Issue No.1 is answered accordingly.


Issue No.2:

# 12. The case of the Appellant is that Kalpatru Advisory Services Pvt. Ltd. (KASPL) is a voting member of the Committee of Creditors. His submission is that KASPL holds 16% shareholding of the Corporate Debtor and Mr. Pratik Jayesh Vira was Director of Corporate Debtor from 01.01.2010 to 19.02.2019 and is also Director of KASPL. Learned counsel for the Appellant has relied on Section 5(24)(d) to submit that KASPL is a related party. According to own case of the Appellant, Mr. Pratik Jayesh Vira who was Director of the Corporate Debtor as well as KASPL resigned on 19.02.2019. Learned counsel for the Appellant has relied on judgment of Hon’ble Supreme Court in “Phoenix ARC vs. Spade Financial Services, (2021) 3 SCC 475”. However, there is no material on record that resignation of Respondent No.3 was with intend to be member of the Committee of Creditors. There being no material or pleading to come to the conclusion that KASPL still continues to be related party by virtue of Section 5(24)(d) whereas after 19.02.2019, Mr. Pratik Jayesh Vira does not continue as Director of the Corporate Debtor and CIRP against the Corporate Debtor commenced on 11.08.2020, more than a year after such resignation. With regard to 16% shareholding of KASPL, learned counsel for the Respondent No.3 has submitted that to attract Section 5(24)(j), the KASPL had to control more than 20% of voting rights in the corporate debtor on account of ownership or a voting agreement. It has only 16% shareholding in the Corporate Debtor, hence, cannot be held as related party as per Section 5(24)(j). The submission of the Appellant objecting participation of KASPL on the basis of its shareholding which in view of the definition clause 5(24)(j) does not fulfils it to be related party, hence, participation of KASPL in voting cannot be faulted. As noted above, transfer of shareholding in favour of the Vira Group could not materialise.


Issue No.3

# 13. The Adjudicating Authority by the impugned order has rejected the objection filed by the Appellant challenging the Resolution Plan on the ground that Appellant being a part of the class of creditors i.e. homebuyer who has voted for Resolution Plan cannot be allowed to challenge the Resolution Plan. The Adjudicating Authority in holding that Appellant as an individual cannot oppose the Resolution Plan has relied on judgment of Hon’ble Supreme Court in Jaypee Kensington Boulevard Apartments Welfare Association & Ors. Versus NBCC (India) Ltd. & Ors., (2022) 1 SCC 401”. The Hon’ble Supreme Court in the above case has categorically held that where homebuyers as a class has assented to the plan any individual homebuyer and Association cannot raise challenge to the Resolution Plan. In Paras 218 and 226 of the judgment following has been laid down:

  • “218. To sum up this part of discussion, in our view, after approval of the resolution plan of NBCC by CoC, where homebuyers as a class assented to the plan, any individual homebuyer or association cannot maintain any challenge to the resolution plan nor could be treated as carrying any legal grievance.”

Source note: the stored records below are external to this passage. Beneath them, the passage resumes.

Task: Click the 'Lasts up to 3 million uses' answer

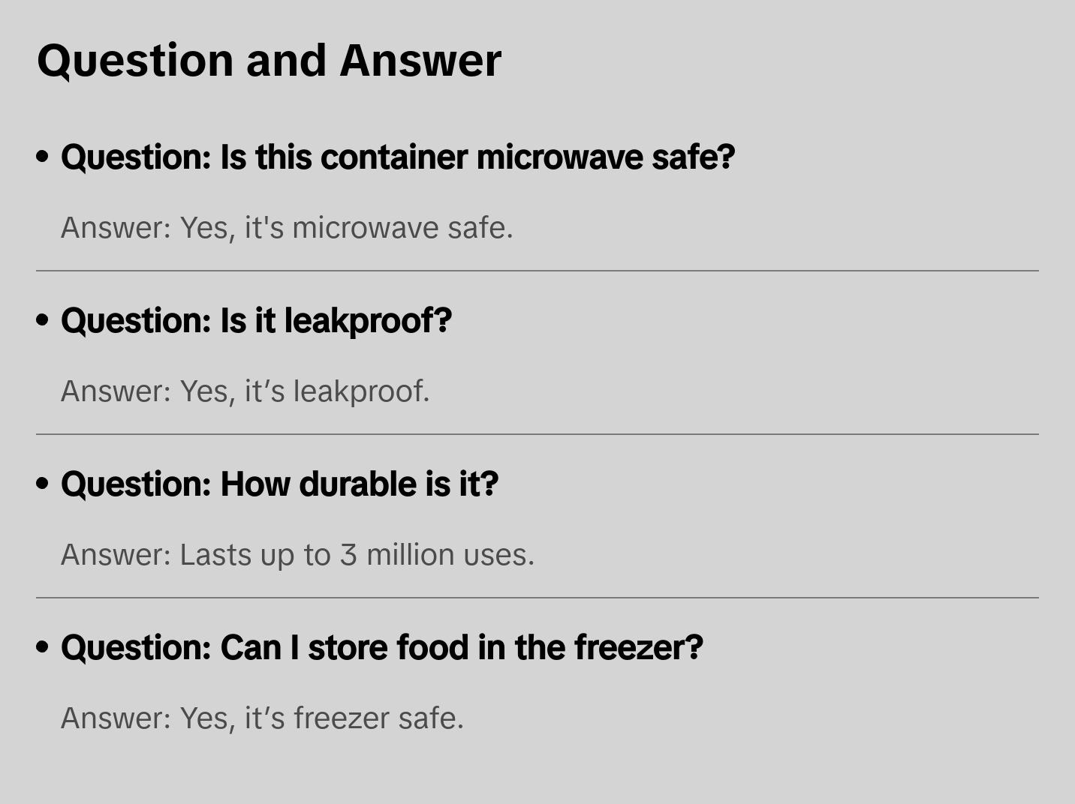Action: pyautogui.click(x=297, y=555)
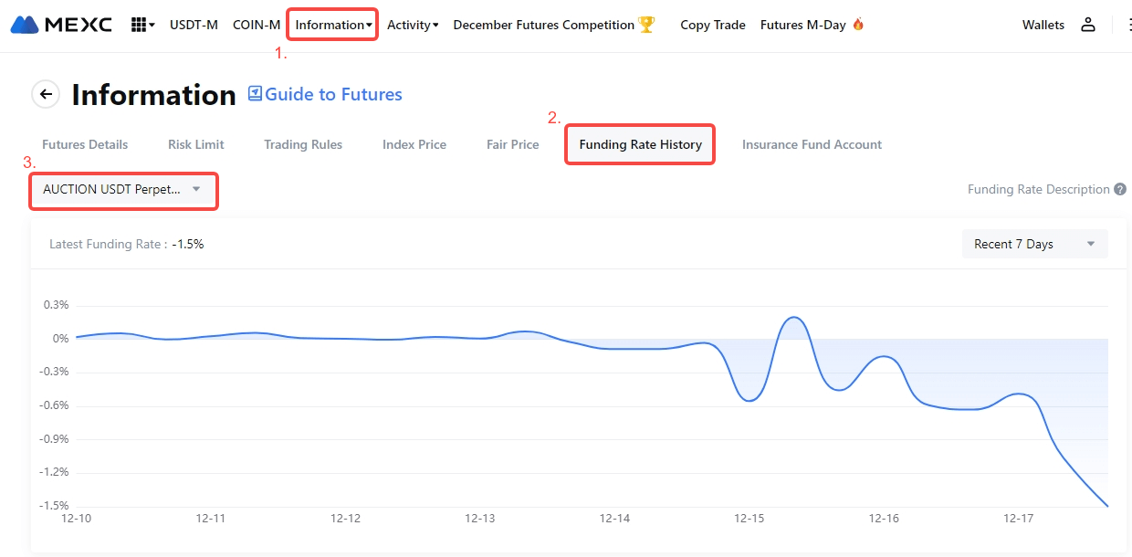Click the MEXC logo

(61, 25)
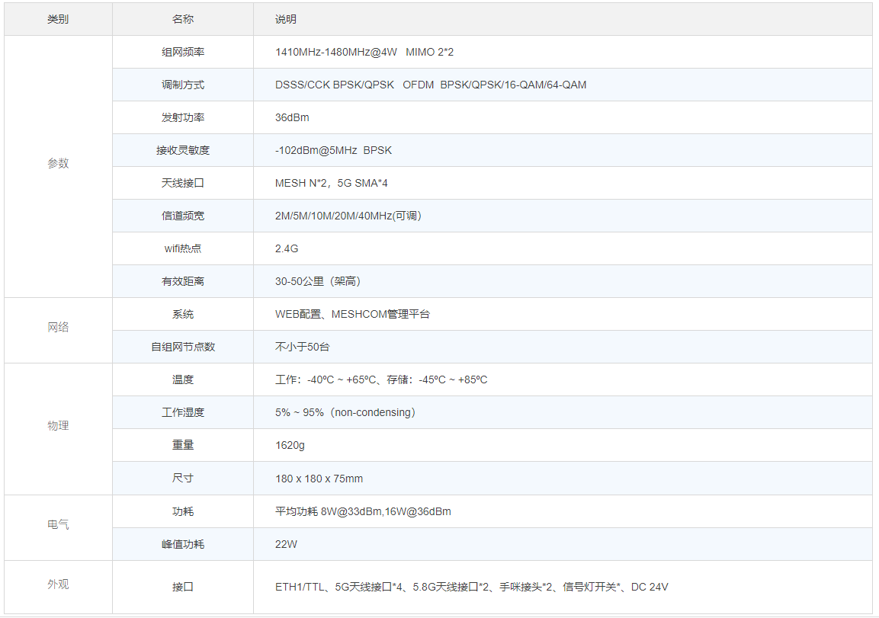The height and width of the screenshot is (618, 879).
Task: Click the 名称 column header
Action: (183, 19)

  • “226. For what has been discussed above, we hold that the homebuyers as a class having assented to the resolution plan of NBCC, any individual homebuyer or any association of homebuyers cannot maintain a challenge to the resolution plan and cannot be treated as a dissenting financial creditor or an aggrieved person; the question of violation of the provisions of the Real Estate (Regulation and Development) Act, 2016 does not arise; the resolution plan in question is not violative of the mandatory requirements of the CIRP Regulations; and when the resolution plan comprehensively deals with all the assets and liabilities of the corporate debtor, no housing project could be segregated merely for the reason that the same has been completed or is nearing completion.”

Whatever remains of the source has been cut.